Un eterno recuerdo (I)

Por Agustín Cabrera Perdomo

Al morir sus padres, aquel intachable tinajero, recibió en herencia unas tierras en el lugar donde dicen «La Cueva de la Ovejera. Aquel topónimo dado al mencionado sitio, presuntamente implicaba la existencia en el lugar de una cueva habitada o frecuentada por una señora que debía tener un rebaño de ovejas, o que las llevaba a pastar por aquellos eriales de piedras de costa y tierras bermejas donde trabajosamente se abría paso el chilate y otros hierbajos si las lluvias caídas durante el invierno hubiesen sido más o menos abundantes.

Desde muy joven sintió pasión por la agricultura, actividad a la cual habíase dedicado su familia paterna desde que un palmero llamado Pedro Luis Rocha (+1656), contrajera matrimonio con Ana de Cabrera Visioso, (1592-1654), y que probablemente vino a la isla como segador de trigales en la época en que Lanzarote y Fuerteventura fueron el granero de Canarias.
Después de doce generaciones dedicadas a las milicias, al trabajo y al cultivo de la tierra, fue él quien precisamente rompió aquella tradición cuatro veces centenaria. Su progenitor; queriendo para él un porvenir más halagüeño lo matriculó en la Escuela de Comercio de Las Palmas de donde salió con el título de Profesor Mercantil. Aquellos estudios que cursó favorablemente le sirvieron para permanecer en la retaguardia, como Sargento de Intendencia del Ejército Franquista durante la Guerra Civil Española, destino en el cual sin duda corrió menos peligro que si lo hubiese tenido en la vanguardia pegando tiros y recibiéndolos. Así y con la suerte aliada de su parte dio a sus cuatro hijos la oportunidad de nacer y a mí la oportunidad de contarles a ustedes, amables y sufridos lectores lo que torpemente cuento en estas nostálgicas crónicas.
El amor que profesó al pueblo que le vio nacer fue incondicional como también lo fue sus deseos por seguir la tradición agrícola de sus padres. Sus genes se rebelaban ante la realidad de tener que escribir con letra redondilla durante diez horas en el Debe y el Haber de enormes libros de contabilidad para algunos comerciantes de Arrecife. Los domingos de madrugada tomaba una de las guaguas de La Gíldez que desde la Vega y después de casi una hora de traqueteo por carretera de tierra y rizada por el tránsito de camiones areneros, le llevaban hasta Tinajo. Allí le esperaba su amigo de siempre y medianero desde los tiempos de sus padres. Se llamaba Pedro Fernández y en muchos escritos me he referido a él con el afecto que sé que también me profesó en vida, en ellos señalaba las cualidades humanas de las que hizo gala toda su vida y que nos regalo con generosidad impagable.
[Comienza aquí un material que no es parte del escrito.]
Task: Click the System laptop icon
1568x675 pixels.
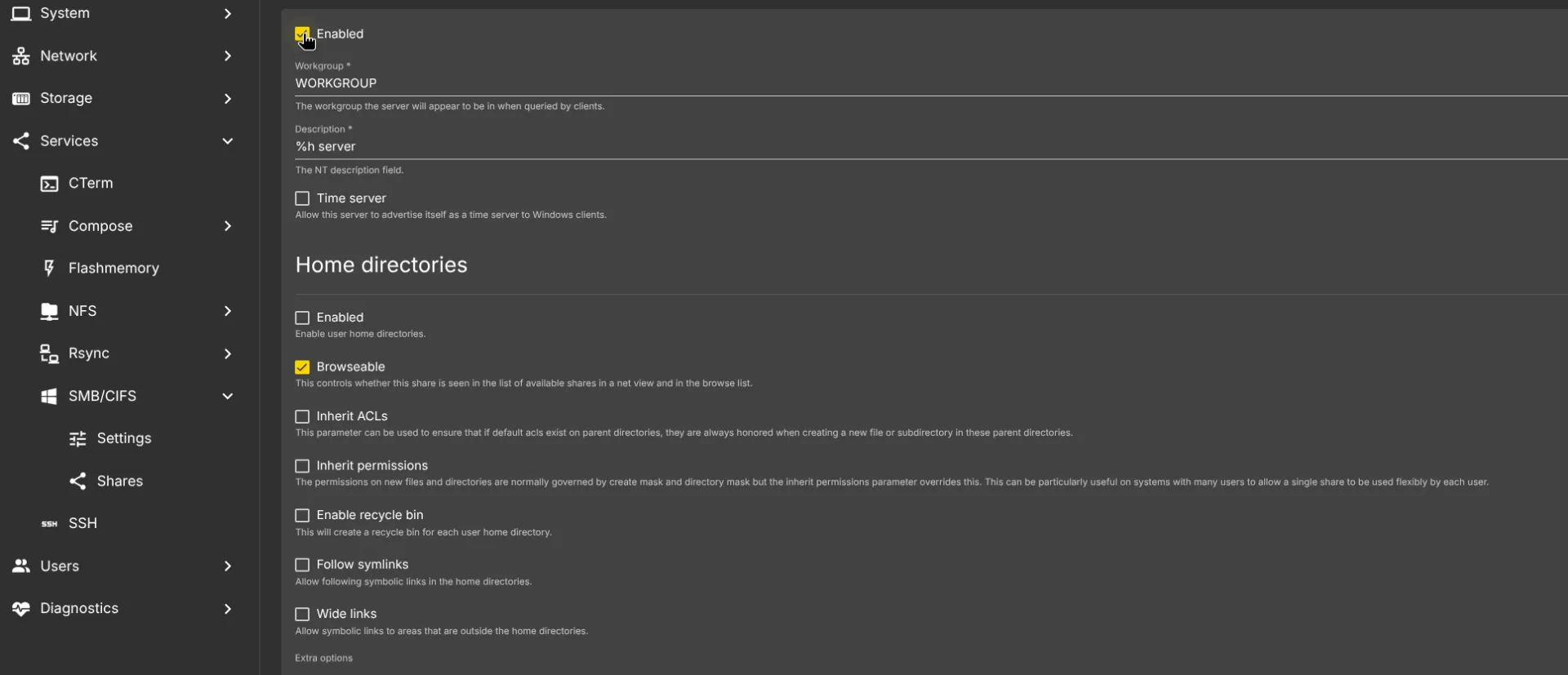Action: pyautogui.click(x=21, y=14)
Las arriba mencionadas tierras de la Cueva de la Ovejera estaban en fábrica. Con un crédito del Instituto Nacional de Colonización y con unas contrapartidas agrícolas exigidas y de un éxito comercial impredecible: se acometió aquella experiencia piloto en la isla. Fueron unos treinta o cuarenta mil metros de terrenos más o menos llanos, de árido pedregal donde no se posaban ni los guirres ni crecían las aula gas. Se trataba de «derripiar» tradicionalmente el terreno construyendo paredes en todo su perímetro con las piedras más grandes y luego, a base de rastrillos y cestas de pírgano acumular todo el ripiaje en montones para luego transportarlos a hombros hasta el centro de las paredes perimetrales. Seño Antonio Oliveros fue quien hizo todo aquel ingente trabajo así como el tendido de decenas de camiones de arena negra traída desde la montaña del Rodeo. (Abuelo del tristemente célebre J.A.O.»el Tinajero»).
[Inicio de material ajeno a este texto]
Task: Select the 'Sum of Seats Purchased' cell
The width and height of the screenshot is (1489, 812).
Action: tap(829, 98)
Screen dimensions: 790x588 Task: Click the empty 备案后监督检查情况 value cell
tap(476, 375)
Aquel crédito otorgado por el dicho Instituto, sirvió para realizar su sueño pero que, como contrapartida leonina le exigían que la mitad del terreno había que plantarlo de henequen, un ágave del cual en México se obtiene el tequila pero que aquí solo se aprovechaba el pitón para la techumbre de corrales o porquerizas. La comercialización de las fibras extraídas de las hojas o palas de aquellas piteras, serían gestionadas por una sociedad estatal cuyo nombre no recuerdo. Las dichas fibras se tratarían en algún ignoto lugar para la elaboración de cordajes, cabos, sogas y el famoso hilo de pita. Me consta que el primer y único corte de las palas que se llevó a cabo, quedó en el terreno esperando el santo advenimiento de los camiones de transporte. La irrupción en los mercados de las fibras obtenidas por derivados del petróleo hizo fracasar aquella empresa agrícola innovadora que pretendía ser el monocultivo del futuro en la Isla de los Volcanes.